§ THE INPUT:
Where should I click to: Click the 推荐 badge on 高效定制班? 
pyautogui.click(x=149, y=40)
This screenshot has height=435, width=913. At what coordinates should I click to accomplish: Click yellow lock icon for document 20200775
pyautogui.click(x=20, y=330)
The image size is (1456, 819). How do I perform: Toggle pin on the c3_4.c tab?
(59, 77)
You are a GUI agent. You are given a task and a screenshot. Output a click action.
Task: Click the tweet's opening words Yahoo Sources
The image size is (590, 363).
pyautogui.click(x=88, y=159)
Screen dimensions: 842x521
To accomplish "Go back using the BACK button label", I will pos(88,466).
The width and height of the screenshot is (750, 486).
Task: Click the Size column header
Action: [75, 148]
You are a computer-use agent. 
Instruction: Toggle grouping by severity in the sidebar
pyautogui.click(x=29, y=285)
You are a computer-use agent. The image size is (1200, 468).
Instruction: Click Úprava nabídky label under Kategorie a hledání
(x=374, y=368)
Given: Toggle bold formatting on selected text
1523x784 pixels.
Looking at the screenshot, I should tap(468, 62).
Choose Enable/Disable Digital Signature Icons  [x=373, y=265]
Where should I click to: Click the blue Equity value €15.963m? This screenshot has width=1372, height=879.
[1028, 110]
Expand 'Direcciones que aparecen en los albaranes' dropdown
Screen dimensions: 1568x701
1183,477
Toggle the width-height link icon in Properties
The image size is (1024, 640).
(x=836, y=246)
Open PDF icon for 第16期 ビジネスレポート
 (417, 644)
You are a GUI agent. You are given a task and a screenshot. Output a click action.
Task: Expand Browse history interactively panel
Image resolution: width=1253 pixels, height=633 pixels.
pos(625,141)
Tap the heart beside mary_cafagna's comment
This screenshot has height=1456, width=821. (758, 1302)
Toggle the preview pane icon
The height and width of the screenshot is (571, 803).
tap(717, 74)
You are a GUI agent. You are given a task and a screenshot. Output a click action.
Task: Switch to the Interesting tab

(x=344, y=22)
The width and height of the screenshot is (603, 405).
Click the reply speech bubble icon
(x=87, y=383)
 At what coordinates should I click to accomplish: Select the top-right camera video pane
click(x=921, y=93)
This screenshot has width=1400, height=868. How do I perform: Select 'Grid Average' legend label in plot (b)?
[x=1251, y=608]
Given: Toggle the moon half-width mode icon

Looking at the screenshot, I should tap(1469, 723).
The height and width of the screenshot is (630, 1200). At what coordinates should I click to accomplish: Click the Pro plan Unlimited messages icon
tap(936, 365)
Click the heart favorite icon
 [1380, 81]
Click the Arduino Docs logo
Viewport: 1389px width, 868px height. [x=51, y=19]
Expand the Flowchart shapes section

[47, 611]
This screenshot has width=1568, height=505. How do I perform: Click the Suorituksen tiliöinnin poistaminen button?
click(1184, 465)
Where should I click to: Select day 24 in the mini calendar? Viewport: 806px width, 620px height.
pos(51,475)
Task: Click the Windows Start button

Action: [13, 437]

§ THE TASK: Update the listing above by replacing each "heart" with "star" and leaving everything else unchanged.

§ RESPONSE TO THIS EXERCISE:
Where should I click to: Click the 推荐 badge on 高效定制班? 
pyautogui.click(x=149, y=40)
This screenshot has height=435, width=913. At what coordinates should I click to accomplish: Click yellow lock icon for document 20200775
pyautogui.click(x=20, y=330)
The image size is (1456, 819). How do I perform: Toggle pin on the c3_4.c tab?
(59, 77)
You are a GUI agent. You are given a task and a screenshot. Output a click action.
Task: Click the tweet's opening words Yahoo Sources
The image size is (590, 363).
pyautogui.click(x=88, y=159)
Screen dimensions: 842x521
To accomplish "Go back using the BACK button label", I will pos(88,466).
The width and height of the screenshot is (750, 486).
Task: Click the Size column header
Action: [75, 148]
You are a computer-use agent. 
Instruction: Toggle grouping by severity in the sidebar
pyautogui.click(x=29, y=285)
You are a computer-use agent. The image size is (1200, 468).
Instruction: Click Úprava nabídky label under Kategorie a hledání
(x=374, y=368)
Given: Toggle bold formatting on selected text
1523x784 pixels.
Looking at the screenshot, I should tap(468, 62).
Choose Enable/Disable Digital Signature Icons  [x=373, y=265]
Where should I click to: Click the blue Equity value €15.963m? This screenshot has width=1372, height=879.
[1028, 110]
Expand 'Direcciones que aparecen en los albaranes' dropdown
Screen dimensions: 1568x701
1183,477
Toggle the width-height link icon in Properties
The image size is (1024, 640).
(x=836, y=246)
Open PDF icon for 第16期 ビジネスレポート
 (417, 644)
You are a GUI agent. You are given a task and a screenshot. Output a click action.
Task: Expand Browse history interactively panel
Image resolution: width=1253 pixels, height=633 pixels.
pos(625,141)
Tap the star beside mary_cafagna's comment
This screenshot has height=1456, width=821. (758, 1302)
Toggle the preview pane icon
The height and width of the screenshot is (571, 803).
tap(717, 74)
You are a GUI agent. You are given a task and a screenshot. Output a click action.
Task: Switch to the Interesting tab

(x=344, y=22)
The width and height of the screenshot is (603, 405).
Click the reply speech bubble icon
(x=87, y=383)
 At what coordinates should I click to accomplish: Select the top-right camera video pane
click(x=921, y=93)
This screenshot has width=1400, height=868. How do I perform: Select 'Grid Average' legend label in plot (b)?
[x=1251, y=608]
Given: Toggle the moon half-width mode icon

Looking at the screenshot, I should tap(1469, 723).
The height and width of the screenshot is (630, 1200). At what coordinates should I click to accomplish: Click the Pro plan Unlimited messages icon
tap(936, 365)
Click the star favorite icon
 [1380, 81]
Click the Arduino Docs logo
Viewport: 1389px width, 868px height. [x=51, y=19]
Expand the Flowchart shapes section

[47, 611]
This screenshot has width=1568, height=505. How do I perform: Click the Suorituksen tiliöinnin poistaminen button?
click(1184, 465)
Where should I click to: Select day 24 in the mini calendar? Viewport: 806px width, 620px height.
pos(51,475)
Task: Click the Windows Start button

Action: [13, 437]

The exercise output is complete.